PÁSSAROS QUE PASSARÃO

Se te expões nas questões públicas, nas questões de amor não te desnudas nem diante de ti mesmo.

Nas questões públicas sais como um leão de peito aberto; nas questões de amor usas todos os disfarces possíveis.

Nas questões de amor te apraz manter-nos cativas, a todas, nós, tuas cúmplices-cativas nos vai-e-vens de tuas falas, de teus verbos, de teus silêncios, de teus dizeres e desdizeres,de teus desvios, de tuas idas e vindas sem riscos efetivos para o status quo dos centros reais da tua vida.

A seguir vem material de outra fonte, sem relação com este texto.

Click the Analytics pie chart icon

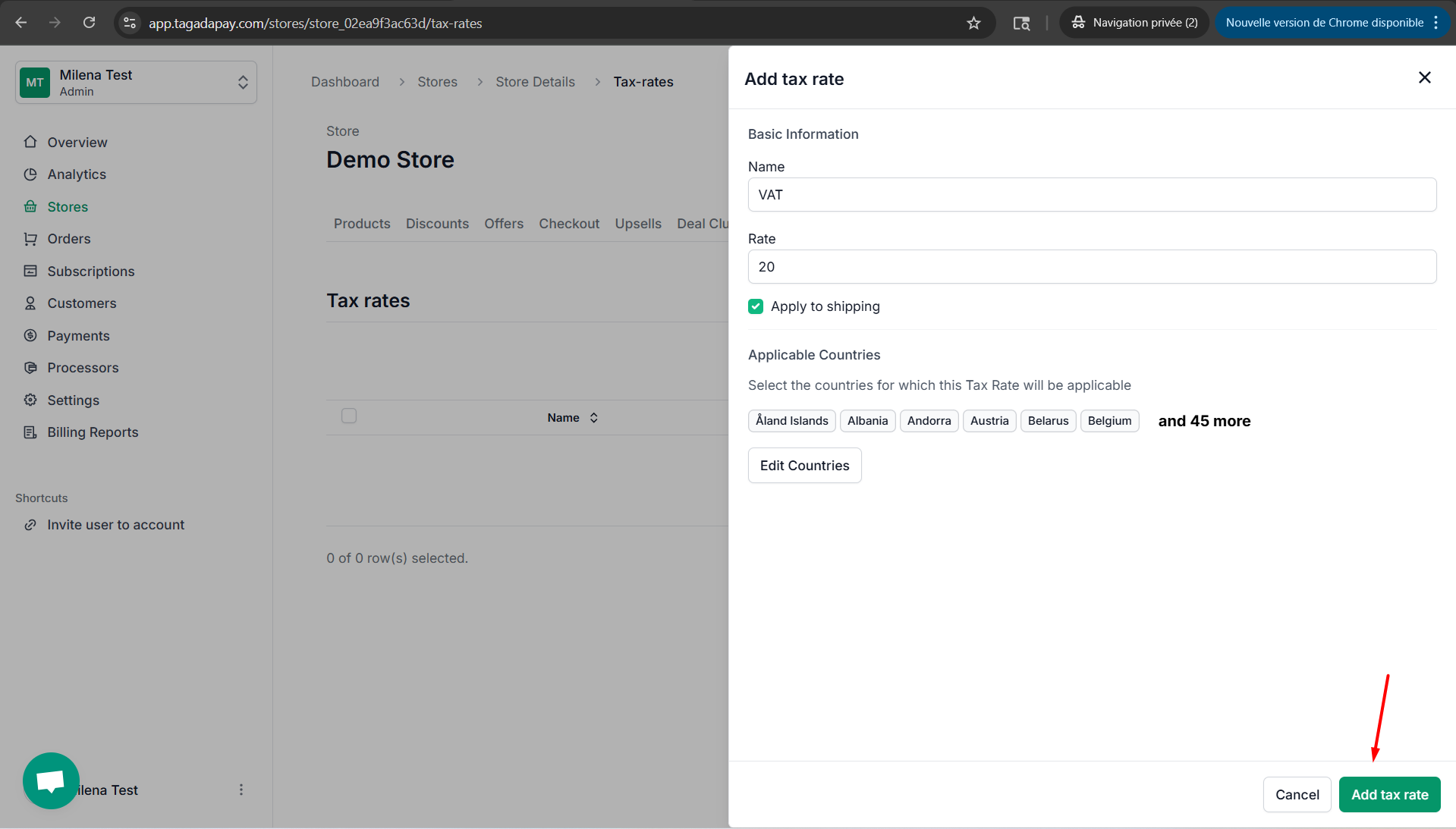30,174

Nas periferias do mundo nós, as cativas, nós, tuas cúmplices, varamos os anos, as décadas a nos comprazer com os enganos, a nos digladiar dos mais diversos modos, em guerra inútil, inglória,sem saída. Passamos a vida a interpretar, cada uma a seu favor, os signos que distribuis a mãos-cheias.

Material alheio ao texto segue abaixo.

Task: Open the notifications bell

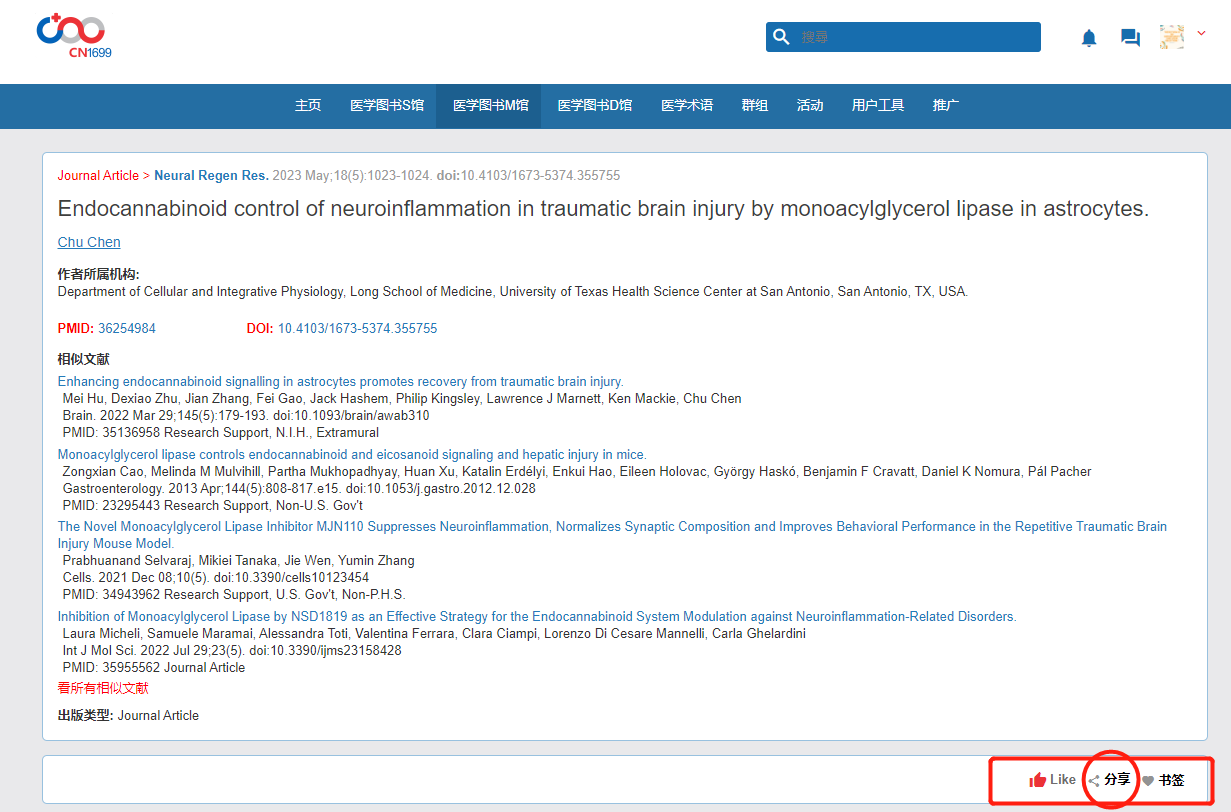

Não creio que te alegres com isso, penso mesmo possuires uma segunda natureza que, desde sempre, te obriga ao uso de tão múltiplos disfarces.

Quanto a nós, tuas cativas-cúmplices, tudo o que temos desejado ao longo de tão longas vidas é saber-nos quem de nós tem, afinal, no centro de teu ser, a coroa da rainha; cada qual,em suma, julga deter nas mãos as chaves do Reino.

Passamos, as cativas-cúmplices, a vida a beijar o ar como na letra do fado. Damas de outro tempo, de outros séculos, senhoras anacrônicas de vidas que poderiam ter sido, mariposas em torno da luz até que enfim tombemos na hora definitiva, carregando para a eternidade ou para o pó a certeza, cada uma de nós, a certeza de que nunca se abdica, de ter sido e de ser a musa única, a única imortal da tua vida, senhor e súdito dos segredos que não nos pertencem nem pertencerão, servo e senhor dos próprios segredos que tampouco te pertencem nem te pertencerão.

Apesar disso, os poemas de todas as vidas se fazem nas páginas e nos tempos.Indiferentes aos sentidos que lhes damos permanecem nos livros, independentes de nós, servos,senhores, seres de passagem, passageiros, todos pássaros provisórios que inelutavelmente passarão sem deixar, nenhum deles, vestígios quaisquer de voos reais nos céus.

Zuleika dos Reis, na manhã de 12 de setembro de 2010.